The LOAD step of ETL refers to the physical process of loading the transformed data into the target system.
What is Loading in ETL?
Loading is the last step and an equally important step in the entire ETL process as it sets the stage for more magic. The data that gets loaded into the target system is further used for analysis, used for insights, used for arriving at enterprise-level decisions. The use cases leveraging the data here is enormous and range from making dashboards to building machine learning algorithms on top of this clean loaded data.
Since the process predominantly involves large data movement, it is of utmost importance to make sure that efficient performance techniques and steps are involved in the loading process which considers the data volume, data structure and the type of load.

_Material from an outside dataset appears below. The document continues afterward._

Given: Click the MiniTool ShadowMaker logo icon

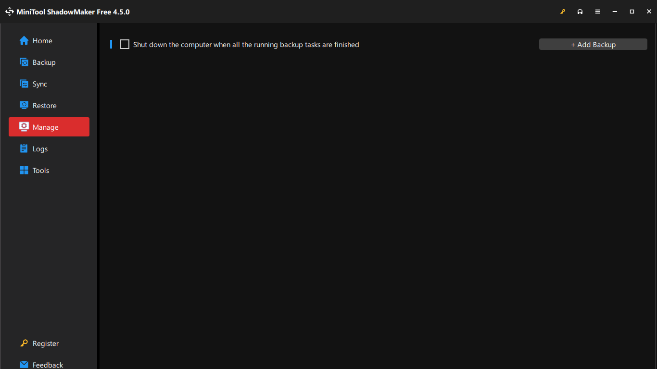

Some ETL teams also architect a staging database where all the transformed data is loaded first followed by a variety of validations, audits, checks on regulatory compliance and any other issues are identified and corrected.
After all the necessary checks and assurance that data has no missing values, no duplicates and only useful, clean data is available to be loaded, the data is published into the ETL Datawarehouse or database and loaded into target tables. Yet another important step here is making sure ETL testers do a thorough check on the data residing in the target system. This includes the verification of the referential integrity between dimension and fact tables to ensure that all records relating to appropriate records are in other tables. DBA should verify that every record in a fact table relates to a record in each dimension table that will be used with that fact table.
Types of Loading
Depending on the volume, usage, time of load, and performance, data engineers can deploy one of the following ways to load data,
- Initial Load: As the name says, this involves loading all the target table data for the very first time.
- Full Load: This method involves dumping the entire data on the data warehouse. It could either be the first time, where new data is loaded or it could be a result of deleting the existing data and replacing the new data. For example, Imagine a restaurant that uploads the sales data at the end of each day. If there were 10 records for Day 1, 5 records on Day 2, the full load will load 10 records on Day 1 and on Day 2, it would load the 15 records altogether again. Due to this, full load eats more time though the complexity is low.
- Incremental Load: Delta or only the difference between the state of records in source and target records are loaded through the incremental process. By appending the new records only, the time taken for the incremental process is less compared to the Full load. The limitation is the complexity and the effort needed to make sure the order of records is correct and nothing gets changed in the process else the DW would be prone to error. For the example used above, On Day 1, 10 records would be uploaded and on Day 2, only the new 5 records will be appended.
Based on the volume, velocity and demand for data, the incremental load can be either of these,
- Batch Loading: Data accumulated by the data source is loaded in “chunks” which is defined by a timeframe or windows in hours or days.
- Stream Loading: Pipelines for real-time applications like Netflix or high demand data applications use stream loading where data is loaded in real-time as it becomes available.
- Micro-batch Loading: This involves loading small chunks of recent data that are needed by some near real-time processes.
Based on time,
- Scheduled loading: Depending on the time of activity on the application, data loading tasks can be scheduled for a definite period. There are many tools that are available to make sure the jobs run as per schedule.
- On-demand loading: This type of loading is done based on a set trigger defined by the data engineer. It could be when the user requests data, or when an event occurs or data has reached a specific size.
To ensure better performance and faster loading of data, data can be partitioned and loaded into the destination parallel, this is called Parallel Loading.
Loading data plays an equally important role compared to the other steps of ETL. Without having the right data loaded into the right target tables, the right(almost) use of data cannot be demonstrated. As much as work is involved in E and T of the process, a good amount of planning, contemplation and thorough execution is needed for the complete process to be called a success!